Soyons clair tout de même dès le début: le jeu est de bonne qualité, propose un bon challenge, et exploser du démon à tour de lames est toujours aussi jouissif. De manière générale, Ninja Theory a prouvé ses capacités à concevoir un jeu tout à fait correct, et même plus.
Côté gameplay, Dante se manie agréablement. Il dispose d'un large panel de compétence, des armes entre lesquelles il est facile avec un peu d'entraînement de passer pour enchaîner des combos dévastateurs pour renvoyer à la poussière les groupes d'ennemis qui oseraient se mettre en travers de sa route. Les armes elles-mêmes reprennent pas mal de mouvements vus dans les précédents opus, cependant l'ajout des grapins apporte un plus indéniable au charcutage de démons. En phase de plateforme, ces même grapins apportent leur pierre au cheminement dans les niveaux, encore que leur utilisation à outrance est parfois redondante et un peu trop facile. Le pire reste encore le mode démoniaque qui est un joli ratage sur tous les points. L'apparence de Dante n'est pas vraiment recherchée, et tout ce que cela provoque se résume à faire voler les ennemis quelques secondes le temps de placer quelques combos aériens. On est loin du sentiment de puissance que provoquaient les transformations dans les autres opus... Enfin, la caméra se fait un peu capricieuse tant pendant les combats que durant les phases de plateformes, et il n'est pas rare de tomber du niveau à cause d'un problème de visibilité.

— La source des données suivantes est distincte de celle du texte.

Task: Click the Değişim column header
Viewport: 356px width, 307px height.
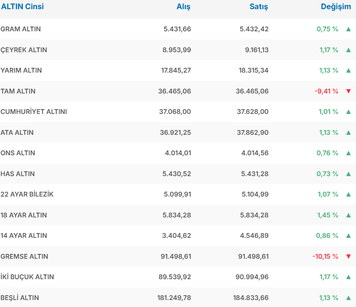Action: 336,7
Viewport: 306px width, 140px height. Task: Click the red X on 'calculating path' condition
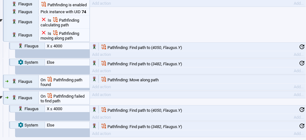tap(44, 20)
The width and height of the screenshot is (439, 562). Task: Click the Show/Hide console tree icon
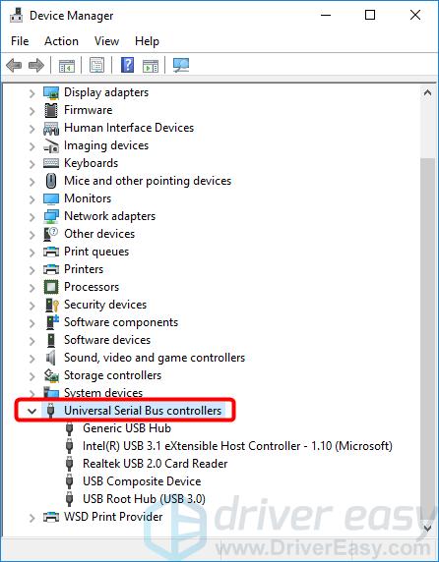click(x=67, y=66)
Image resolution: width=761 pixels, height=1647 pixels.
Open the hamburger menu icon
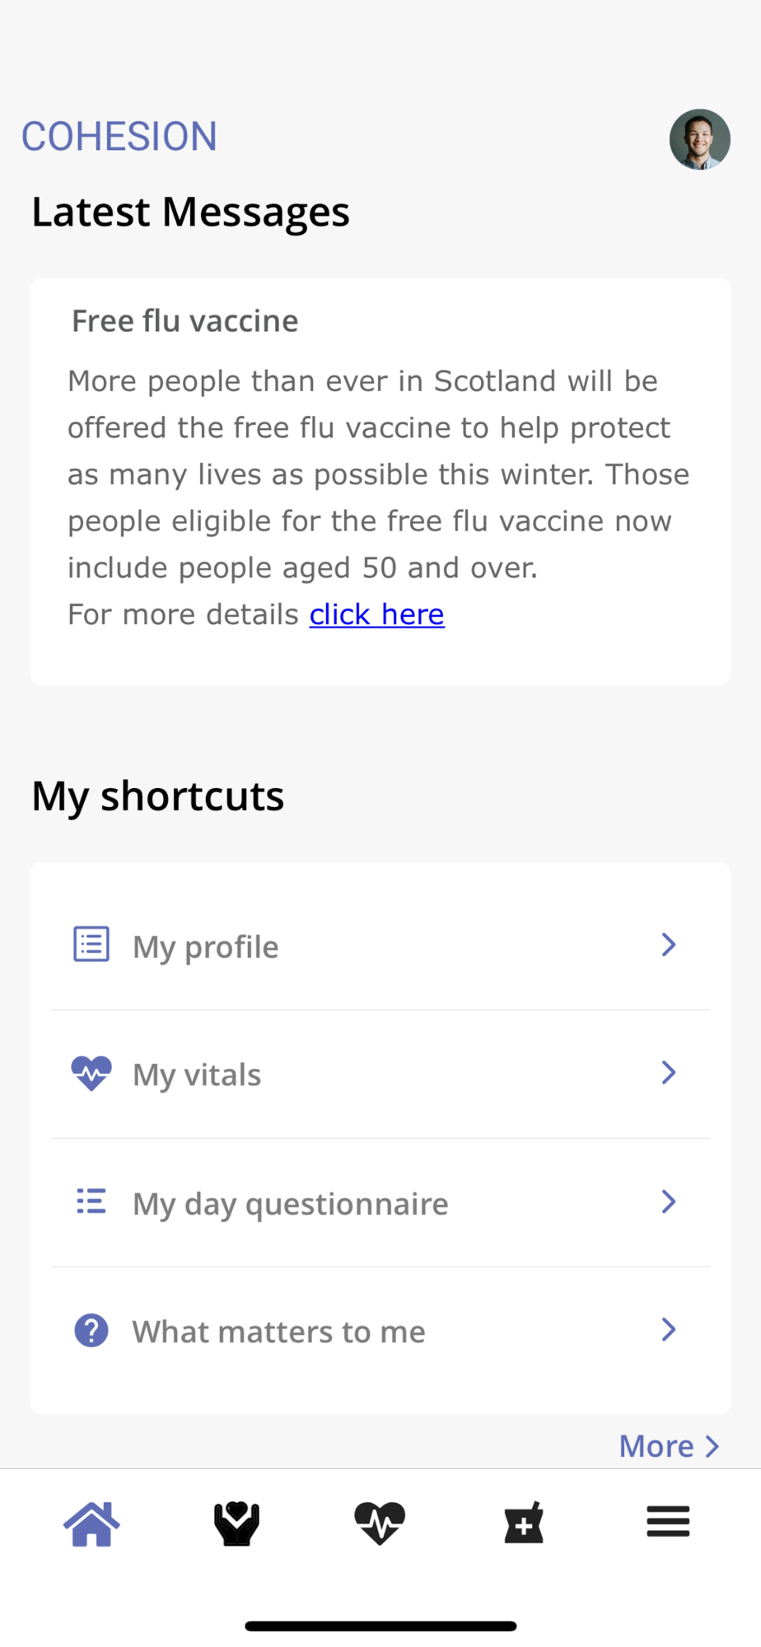(x=668, y=1521)
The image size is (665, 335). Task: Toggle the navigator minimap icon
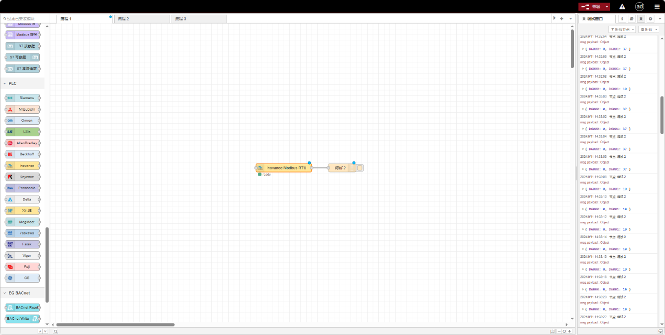pos(553,331)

Du côté des démons, les ennemis sont variés, et disposent comme on peut attendre de ce type de jeu de capacités et points faibles qui leur sont propres. Le fait que certains soient plus sensibles aux armes démoniaques ou angélique rend les combats un peu plus ardus quand ces deux types d'adversaires surgissent en même temps, et la maîtrise du switch devient essentielle. Leurs designs sont riches, et bien que je n'étais pas convaincus par leur apparence au départ que je jugeais peu mémorable, au fur et à mesure l'apparence et la fourberie de certains ennemis resteront gravés dans les mémoires. Les sorcières, les tanks, les épéistes masqués ou encore les fauves sont de sacrés raclures! Les boss et leurs affrontement sont beaucoup moins réussis en revanche. Pour le plupart le fonctionnement est le même: faire baisser la jauge de vie jusqu'à un certain point pour faire apparaître une zone accrochable et déclencher le grapin. Mundus est d'ailleurs non seulement raté du point de vue du design, mais dispose en plus de mouvements déjà vus et revus qui rend le combat navrant. On est loin de l'incarnation du premier DMC et la lutte épique qui s'en suivait. Au moins le boss final est là pour relever le niveau, même si là aussi la difficulté n'est pas vraiment au rendez-vous (pour précision, j'ai fait ma première partie en mode Nephilim).
Graphiquement, on sent que le studio s'est donné beaucoup de mal pour livrer un jeu qui a autant de gueule que son héros. Les environnements sont à ce titre un franche réussite, renouvelant sans cesse la surprise, et tous dégagent une ambiance terrible. Les évènements de niveau ont un rendu excellent, on se sent vraiment pris au piège par les niveaux dans certains cas. Si le level design en couloir est omniprésent au cours du jeu, il s'estompe beaucoup sur les derniers niveaux, et par ailleurs il faudra fouiller un peu pour trouver les clés et les âmes enchaînées de chaque stage.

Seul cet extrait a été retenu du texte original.